DNA Extraction, PCR Amplification, and Sequencing

For molecular characterization, genomic DNA was isolated from fungal mycelia using the Trelief™ Plant Genomic DNA Kit (TSINGKE Biotech, Shanghai, China) following the manufacturer's instructions, with subsequent storage at -20°C for preservation. Four phylogenetic markers were used for amplification: ITS, LSU, RPB2, and SSU. The PCR amplification was performed in 30 μL reaction volumes containing: 2 μL genomic DNA template, 1 μL each of forward and reverse primers (ITS9mun/ITS4_KYO1 ( Egger 1995, Toju et al. 2012) for ITS; LR0R/LR5 ( Vilgalys & Hester 1990, Cubeta et al. 1991) for LSU; fRPB2-5F/fRPB2-7cR ( Carbone & Kohn 1999; Rehner & Buckley 2005) for RPB2; and PNS1/NS41 ( Hibbett 1996) for SSU, 11 μL double‐distilled water (ddH2O), and 15 μL 2× Flash PCR Master Mix (containing Taq DNA polymerase, dNTPs, Mg²⁺, and optimized buffer; CoWin Biosciences, Nanjing, China). The PCR program consisted of the following steps: initial denaturation at 95°C for 3 min; 35 cycles of denaturation at 95°C (20 s), annealing at 55°C (30 s), and extension at 72°C (25 s); followed by a final extension at 72°C for 5 min.
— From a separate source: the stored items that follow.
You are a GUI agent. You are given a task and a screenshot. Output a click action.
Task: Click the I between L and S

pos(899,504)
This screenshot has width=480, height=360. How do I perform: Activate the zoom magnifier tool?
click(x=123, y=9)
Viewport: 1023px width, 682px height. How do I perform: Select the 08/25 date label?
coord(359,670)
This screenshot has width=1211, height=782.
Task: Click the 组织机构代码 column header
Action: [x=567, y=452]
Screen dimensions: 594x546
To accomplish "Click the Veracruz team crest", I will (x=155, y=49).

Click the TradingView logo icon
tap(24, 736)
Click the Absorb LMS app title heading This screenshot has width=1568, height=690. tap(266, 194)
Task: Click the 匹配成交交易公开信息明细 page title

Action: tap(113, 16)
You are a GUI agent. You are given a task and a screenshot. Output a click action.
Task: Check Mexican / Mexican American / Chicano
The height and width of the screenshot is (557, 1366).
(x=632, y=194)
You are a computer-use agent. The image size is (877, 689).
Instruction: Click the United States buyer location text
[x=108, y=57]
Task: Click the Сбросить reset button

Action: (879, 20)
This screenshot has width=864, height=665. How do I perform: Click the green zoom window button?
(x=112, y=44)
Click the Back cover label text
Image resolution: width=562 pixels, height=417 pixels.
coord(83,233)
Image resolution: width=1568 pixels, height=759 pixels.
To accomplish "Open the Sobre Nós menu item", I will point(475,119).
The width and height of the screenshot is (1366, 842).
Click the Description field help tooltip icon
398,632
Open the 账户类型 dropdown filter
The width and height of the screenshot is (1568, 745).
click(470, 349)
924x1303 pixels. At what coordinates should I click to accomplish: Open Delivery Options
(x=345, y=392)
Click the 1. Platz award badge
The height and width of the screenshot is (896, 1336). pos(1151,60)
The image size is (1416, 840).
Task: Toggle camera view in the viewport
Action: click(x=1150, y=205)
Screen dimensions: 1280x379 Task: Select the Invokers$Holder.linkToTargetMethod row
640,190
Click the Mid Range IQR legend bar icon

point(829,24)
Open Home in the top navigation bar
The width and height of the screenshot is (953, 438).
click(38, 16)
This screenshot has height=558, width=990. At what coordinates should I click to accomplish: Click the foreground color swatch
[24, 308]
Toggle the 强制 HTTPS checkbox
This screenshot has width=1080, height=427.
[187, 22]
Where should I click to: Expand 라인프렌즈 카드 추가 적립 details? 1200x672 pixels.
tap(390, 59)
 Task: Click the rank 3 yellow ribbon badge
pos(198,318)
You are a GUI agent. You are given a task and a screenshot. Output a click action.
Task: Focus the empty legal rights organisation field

The PCR product was examined by 1% agarose gel electrophoresis to confirm the successful amplification, and then sent to Tsingke Biological Technology, Beijing, China, for Sanger sequencing. The newly generated sequences were deposited in GenBank, and their accession numbers are listed in TABLE 1.